• [Data excerpts]:
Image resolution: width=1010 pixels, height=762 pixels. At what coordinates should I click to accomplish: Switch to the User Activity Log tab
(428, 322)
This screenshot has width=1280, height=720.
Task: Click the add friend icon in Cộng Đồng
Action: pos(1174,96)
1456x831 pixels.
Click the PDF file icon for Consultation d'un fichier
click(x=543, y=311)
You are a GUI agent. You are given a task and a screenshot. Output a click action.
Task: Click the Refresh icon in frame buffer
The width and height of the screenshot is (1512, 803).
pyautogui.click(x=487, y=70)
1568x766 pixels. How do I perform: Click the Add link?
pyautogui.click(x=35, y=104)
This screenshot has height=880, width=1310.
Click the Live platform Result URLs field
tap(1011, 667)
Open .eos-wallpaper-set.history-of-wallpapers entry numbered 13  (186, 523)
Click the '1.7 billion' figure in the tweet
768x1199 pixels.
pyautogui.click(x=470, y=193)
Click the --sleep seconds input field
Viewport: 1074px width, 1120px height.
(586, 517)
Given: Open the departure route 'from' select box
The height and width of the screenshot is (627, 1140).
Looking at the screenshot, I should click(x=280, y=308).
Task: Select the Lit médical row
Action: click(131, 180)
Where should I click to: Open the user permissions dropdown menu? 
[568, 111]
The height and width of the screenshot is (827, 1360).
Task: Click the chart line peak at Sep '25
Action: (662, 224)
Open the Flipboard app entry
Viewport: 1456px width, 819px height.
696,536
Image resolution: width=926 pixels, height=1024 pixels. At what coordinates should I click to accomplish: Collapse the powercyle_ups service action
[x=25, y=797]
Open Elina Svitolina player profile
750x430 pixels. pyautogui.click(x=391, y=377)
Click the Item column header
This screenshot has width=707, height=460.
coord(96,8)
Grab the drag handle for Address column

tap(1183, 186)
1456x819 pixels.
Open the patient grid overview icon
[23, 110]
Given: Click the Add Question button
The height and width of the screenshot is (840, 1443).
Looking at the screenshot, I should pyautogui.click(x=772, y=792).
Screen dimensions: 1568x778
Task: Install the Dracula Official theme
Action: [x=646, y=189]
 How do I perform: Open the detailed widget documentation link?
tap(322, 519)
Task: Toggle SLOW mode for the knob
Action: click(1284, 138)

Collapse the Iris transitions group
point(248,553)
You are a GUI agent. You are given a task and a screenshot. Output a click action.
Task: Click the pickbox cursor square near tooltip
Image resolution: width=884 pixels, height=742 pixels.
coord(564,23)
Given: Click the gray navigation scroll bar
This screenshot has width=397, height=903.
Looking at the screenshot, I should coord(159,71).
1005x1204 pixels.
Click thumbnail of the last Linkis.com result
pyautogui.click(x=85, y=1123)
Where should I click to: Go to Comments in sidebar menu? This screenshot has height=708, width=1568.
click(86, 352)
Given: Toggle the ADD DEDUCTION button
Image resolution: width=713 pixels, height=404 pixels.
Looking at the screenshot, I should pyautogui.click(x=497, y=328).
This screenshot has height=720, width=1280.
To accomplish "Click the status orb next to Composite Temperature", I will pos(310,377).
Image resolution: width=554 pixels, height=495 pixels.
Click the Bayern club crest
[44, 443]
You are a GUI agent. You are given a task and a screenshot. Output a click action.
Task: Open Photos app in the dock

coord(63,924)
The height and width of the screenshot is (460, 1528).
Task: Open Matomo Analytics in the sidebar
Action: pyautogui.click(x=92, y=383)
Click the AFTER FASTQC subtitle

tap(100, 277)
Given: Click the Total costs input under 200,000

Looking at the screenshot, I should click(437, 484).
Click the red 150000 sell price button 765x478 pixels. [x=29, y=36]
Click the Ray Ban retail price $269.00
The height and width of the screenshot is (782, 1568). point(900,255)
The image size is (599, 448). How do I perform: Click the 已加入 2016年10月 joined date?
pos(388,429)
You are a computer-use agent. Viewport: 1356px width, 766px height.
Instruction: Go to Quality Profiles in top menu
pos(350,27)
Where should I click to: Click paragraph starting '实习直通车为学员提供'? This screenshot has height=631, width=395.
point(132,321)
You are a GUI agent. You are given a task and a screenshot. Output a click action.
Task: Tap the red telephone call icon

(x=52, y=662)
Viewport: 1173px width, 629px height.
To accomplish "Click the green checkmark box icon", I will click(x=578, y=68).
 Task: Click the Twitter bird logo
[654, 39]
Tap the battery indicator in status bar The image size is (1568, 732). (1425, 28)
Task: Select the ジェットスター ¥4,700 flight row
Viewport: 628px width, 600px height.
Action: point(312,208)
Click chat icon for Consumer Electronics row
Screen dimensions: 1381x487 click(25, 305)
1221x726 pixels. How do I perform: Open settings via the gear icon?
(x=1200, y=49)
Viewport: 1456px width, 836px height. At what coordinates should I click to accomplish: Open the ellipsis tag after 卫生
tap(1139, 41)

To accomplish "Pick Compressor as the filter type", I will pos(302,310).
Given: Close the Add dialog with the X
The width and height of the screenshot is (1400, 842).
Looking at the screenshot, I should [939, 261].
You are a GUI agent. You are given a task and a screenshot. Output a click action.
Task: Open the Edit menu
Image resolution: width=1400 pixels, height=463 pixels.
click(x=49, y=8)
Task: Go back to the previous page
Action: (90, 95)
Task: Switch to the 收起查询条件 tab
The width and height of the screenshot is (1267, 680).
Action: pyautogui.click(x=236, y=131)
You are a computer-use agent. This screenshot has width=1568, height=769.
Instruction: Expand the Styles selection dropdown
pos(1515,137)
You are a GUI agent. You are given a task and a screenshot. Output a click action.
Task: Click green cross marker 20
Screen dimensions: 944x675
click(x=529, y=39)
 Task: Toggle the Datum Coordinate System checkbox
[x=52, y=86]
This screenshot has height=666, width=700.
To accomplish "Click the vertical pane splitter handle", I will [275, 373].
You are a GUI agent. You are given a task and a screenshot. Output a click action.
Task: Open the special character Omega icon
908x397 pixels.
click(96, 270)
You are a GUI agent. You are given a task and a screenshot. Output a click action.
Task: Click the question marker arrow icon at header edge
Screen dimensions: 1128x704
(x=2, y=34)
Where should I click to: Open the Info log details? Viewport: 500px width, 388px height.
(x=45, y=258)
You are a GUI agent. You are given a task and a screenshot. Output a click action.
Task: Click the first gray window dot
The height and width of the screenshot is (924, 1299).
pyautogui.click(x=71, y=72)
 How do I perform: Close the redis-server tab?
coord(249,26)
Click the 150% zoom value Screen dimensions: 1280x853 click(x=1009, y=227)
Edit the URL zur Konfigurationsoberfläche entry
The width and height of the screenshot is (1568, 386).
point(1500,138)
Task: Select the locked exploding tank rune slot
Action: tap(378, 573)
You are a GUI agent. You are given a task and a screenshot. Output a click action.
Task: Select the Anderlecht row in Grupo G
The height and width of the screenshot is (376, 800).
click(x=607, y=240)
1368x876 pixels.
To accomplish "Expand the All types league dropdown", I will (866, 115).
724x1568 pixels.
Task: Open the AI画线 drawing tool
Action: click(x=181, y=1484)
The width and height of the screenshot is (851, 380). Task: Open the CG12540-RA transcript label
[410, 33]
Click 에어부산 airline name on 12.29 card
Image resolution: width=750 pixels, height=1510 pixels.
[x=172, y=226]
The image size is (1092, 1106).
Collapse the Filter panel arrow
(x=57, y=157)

• [What you should do]:
Reproduce the entire listing above line for line, changing nothing.

• [The solution]:
Image resolution: width=1010 pixels, height=762 pixels. At what coordinates should I click to accomplish: Switch to the User Activity Log tab
(428, 322)
This screenshot has width=1280, height=720.
Task: Click the add friend icon in Cộng Đồng
Action: pos(1174,96)
1456x831 pixels.
Click the PDF file icon for Consultation d'un fichier
click(x=543, y=311)
You are a GUI agent. You are given a task and a screenshot. Output a click action.
Task: Click the Refresh icon in frame buffer
The width and height of the screenshot is (1512, 803).
pyautogui.click(x=487, y=70)
1568x766 pixels. How do I perform: Click the Add link?
pyautogui.click(x=35, y=104)
This screenshot has height=880, width=1310.
Click the Live platform Result URLs field
tap(1011, 667)
Open .eos-wallpaper-set.history-of-wallpapers entry numbered 13  (186, 523)
Click the '1.7 billion' figure in the tweet
768x1199 pixels.
pyautogui.click(x=470, y=193)
Click the --sleep seconds input field
Viewport: 1074px width, 1120px height.
(586, 517)
Given: Open the departure route 'from' select box
The height and width of the screenshot is (627, 1140).
Looking at the screenshot, I should click(x=280, y=308).
Task: Select the Lit médical row
Action: click(131, 180)
Where should I click to: Open the user permissions dropdown menu? 
[568, 111]
The height and width of the screenshot is (827, 1360).
Task: Click the chart line peak at Sep '25
Action: (662, 224)
Open the Flipboard app entry
Viewport: 1456px width, 819px height.
696,536
Image resolution: width=926 pixels, height=1024 pixels. At what coordinates should I click to accomplish: Collapse the powercyle_ups service action
[x=25, y=797]
Open Elina Svitolina player profile
750x430 pixels. pyautogui.click(x=391, y=377)
Click the Item column header
This screenshot has width=707, height=460.
coord(96,8)
Grab the drag handle for Address column

tap(1183, 186)
1456x819 pixels.
Open the patient grid overview icon
[23, 110]
Given: Click the Add Question button
The height and width of the screenshot is (840, 1443).
Looking at the screenshot, I should pyautogui.click(x=772, y=792).
Screen dimensions: 1568x778
Task: Install the Dracula Official theme
Action: [x=646, y=189]
 How do I perform: Open the detailed widget documentation link?
tap(322, 519)
Task: Toggle SLOW mode for the knob
Action: click(1284, 138)

Collapse the Iris transitions group
point(248,553)
You are a GUI agent. You are given a task and a screenshot. Output a click action.
Task: Click the pickbox cursor square near tooltip
Image resolution: width=884 pixels, height=742 pixels.
coord(564,23)
Given: Click the gray navigation scroll bar
This screenshot has width=397, height=903.
Looking at the screenshot, I should coord(159,71).
1005x1204 pixels.
Click thumbnail of the last Linkis.com result
pyautogui.click(x=85, y=1123)
Where should I click to: Go to Comments in sidebar menu? This screenshot has height=708, width=1568.
click(86, 352)
Given: Toggle the ADD DEDUCTION button
Image resolution: width=713 pixels, height=404 pixels.
Looking at the screenshot, I should pyautogui.click(x=497, y=328).
This screenshot has height=720, width=1280.
To accomplish "Click the status orb next to Composite Temperature", I will pos(310,377).
Image resolution: width=554 pixels, height=495 pixels.
Click the Bayern club crest
[44, 443]
You are a GUI agent. You are given a task and a screenshot. Output a click action.
Task: Open Photos app in the dock

coord(63,924)
The height and width of the screenshot is (460, 1528).
Task: Open Matomo Analytics in the sidebar
Action: pyautogui.click(x=92, y=383)
Click the AFTER FASTQC subtitle

tap(100, 277)
Given: Click the Total costs input under 200,000

Looking at the screenshot, I should click(437, 484).
Click the red 150000 sell price button 765x478 pixels. [x=29, y=36]
Click the Ray Ban retail price $269.00
The height and width of the screenshot is (782, 1568). point(900,255)
The image size is (599, 448). How do I perform: Click the 已加入 2016年10月 joined date?
pos(388,429)
You are a computer-use agent. Viewport: 1356px width, 766px height.
Instruction: Go to Quality Profiles in top menu
pos(350,27)
Where should I click to: Click paragraph starting '实习直通车为学员提供'? This screenshot has height=631, width=395.
point(132,321)
You are a GUI agent. You are given a task and a screenshot. Output a click action.
Task: Tap the red telephone call icon

(x=52, y=662)
Viewport: 1173px width, 629px height.
To accomplish "Click the green checkmark box icon", I will click(x=578, y=68).
 Task: Click the Twitter bird logo
[654, 39]
Tap the battery indicator in status bar The image size is (1568, 732). (1425, 28)
Task: Select the ジェットスター ¥4,700 flight row
Viewport: 628px width, 600px height.
Action: point(312,208)
Click chat icon for Consumer Electronics row
Screen dimensions: 1381x487 click(25, 305)
1221x726 pixels. How do I perform: Open settings via the gear icon?
(x=1200, y=49)
Viewport: 1456px width, 836px height. At what coordinates should I click to accomplish: Open the ellipsis tag after 卫生
tap(1139, 41)

To accomplish "Pick Compressor as the filter type", I will pos(302,310).
Given: Close the Add dialog with the X
The width and height of the screenshot is (1400, 842).
Looking at the screenshot, I should [939, 261].
You are a GUI agent. You are given a task and a screenshot. Output a click action.
Task: Open the Edit menu
Image resolution: width=1400 pixels, height=463 pixels.
click(x=49, y=8)
Task: Go back to the previous page
Action: (90, 95)
Task: Switch to the 收起查询条件 tab
The width and height of the screenshot is (1267, 680).
Action: pyautogui.click(x=236, y=131)
You are a computer-use agent. This screenshot has width=1568, height=769.
Instruction: Expand the Styles selection dropdown
pos(1515,137)
You are a GUI agent. You are given a task and a screenshot. Output a click action.
Task: Click green cross marker 20
Screen dimensions: 944x675
click(x=529, y=39)
 Task: Toggle the Datum Coordinate System checkbox
[x=52, y=86]
This screenshot has height=666, width=700.
To accomplish "Click the vertical pane splitter handle", I will [275, 373].
You are a GUI agent. You are given a task and a screenshot. Output a click action.
Task: Open the special character Omega icon
908x397 pixels.
click(96, 270)
You are a GUI agent. You are given a task and a screenshot. Output a click action.
Task: Click the question marker arrow icon at header edge
Screen dimensions: 1128x704
(x=2, y=34)
Where should I click to: Open the Info log details? Viewport: 500px width, 388px height.
(x=45, y=258)
You are a GUI agent. You are given a task and a screenshot. Output a click action.
Task: Click the first gray window dot
The height and width of the screenshot is (924, 1299).
pyautogui.click(x=71, y=72)
 How do I perform: Close the redis-server tab?
coord(249,26)
Click the 150% zoom value Screen dimensions: 1280x853 click(x=1009, y=227)
Edit the URL zur Konfigurationsoberfläche entry
The width and height of the screenshot is (1568, 386).
point(1500,138)
Task: Select the locked exploding tank rune slot
Action: tap(378, 573)
You are a GUI agent. You are given a task and a screenshot. Output a click action.
Task: Select the Anderlecht row in Grupo G
The height and width of the screenshot is (376, 800).
click(x=607, y=240)
1368x876 pixels.
To accomplish "Expand the All types league dropdown", I will (866, 115).
724x1568 pixels.
Task: Open the AI画线 drawing tool
Action: click(x=181, y=1484)
The width and height of the screenshot is (851, 380). Task: Open the CG12540-RA transcript label
[410, 33]
Click 에어부산 airline name on 12.29 card
Image resolution: width=750 pixels, height=1510 pixels.
[x=172, y=226]
The image size is (1092, 1106).
Collapse the Filter panel arrow
(x=57, y=157)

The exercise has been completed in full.